Над рекой, в том месте и правда нависал большой ракитовый куст. Упругие побеги молодого растения, под тяжестью зелени и гроздей желтых цветков, склонялись к самой воде, разливая вокруг себя медовый запах и зазывая насекомых. Где-то в глубине куста, у его корней, громко пищали птенцы оляпки, пока оба их родителя, пролетая тут же рядом, ныряли в бурную реку, вылавливая личинок и мальков рыб, на ужин своему потомству. Объяснение удовлетворило всех, кроме Милании. Но она решила не расспрашивать сестру. Она даже не считала, что имеет право. Солнце начало заходить за горизонт, девочки опаздывали домой. Рубаха Малакинии была порвана в тех местах, где зацепилась за камни, но это бы вряд ли вызвало подозрения у мамы. Как и ссадины на коленке, локте и виске. Милания крепко держала Малакинию за руку всю дорогу, и старательно отводила глаза. Ей так много хотелось сказать сестренке. Извиняться, обнимать, обещать никогда больше не оставлять ее одну. Но слова застряли в груди и не могли никак начать свой путь наружу. Чем дольше затягивалось молчание, тем сложнее было начать говорить. Милании казалось, младшая сестра смотрит на нее с обидой и укором. Злосчастный шнурок, она бережно сложила в карман, чтобы с ним ничего больше не приключилось. Малакиния, в свою очередь, думала, что Милания сердится на ее глупый порыв, на то, что она чуть не создала страшную проблему и заставила всех поволноваться, что помешала ее флирту с Зироном. То, что сестра больше не подпоясывалась ее подарком, лиска тоже истолковала по-своему. Она ужасно сильно хотела рассказать сестре про неизвестную загадочную спасительницу. Но боялась заговорить, чувствуя себя страшно виноватой. В итоге домой шли молча.

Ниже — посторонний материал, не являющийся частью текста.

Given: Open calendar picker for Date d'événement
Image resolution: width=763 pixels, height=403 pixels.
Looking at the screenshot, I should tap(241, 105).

После происшествия на реке, старшие дети не звали Малакинию присоединяться к их играм. Милания тоже, погруженная в свое чувство вины, предпочитала ее избегать. Поначалу она искала предлоги оставить Малакинию играть в саду возле дома, но со временем привыкла просто уходить к друзьям в Чащный Лес без нее, ничего не объясняя.

Малакиния пробовала извиняться, обещала никогда больше даже с места не двигаться, без разрешения старшей сестры, но это только усугубляло состояние Милании. Проводить как можно меньше времени рядом с младшей — казалось ей единственным решением. Видя, что ее компания сильно тяготит сестру, Малакиния больше не навязывалась.

Лакония и Мудрый Лис заметили резкий разлад в общении дочерей. Но на их вопросы девочки внятно не отвечали.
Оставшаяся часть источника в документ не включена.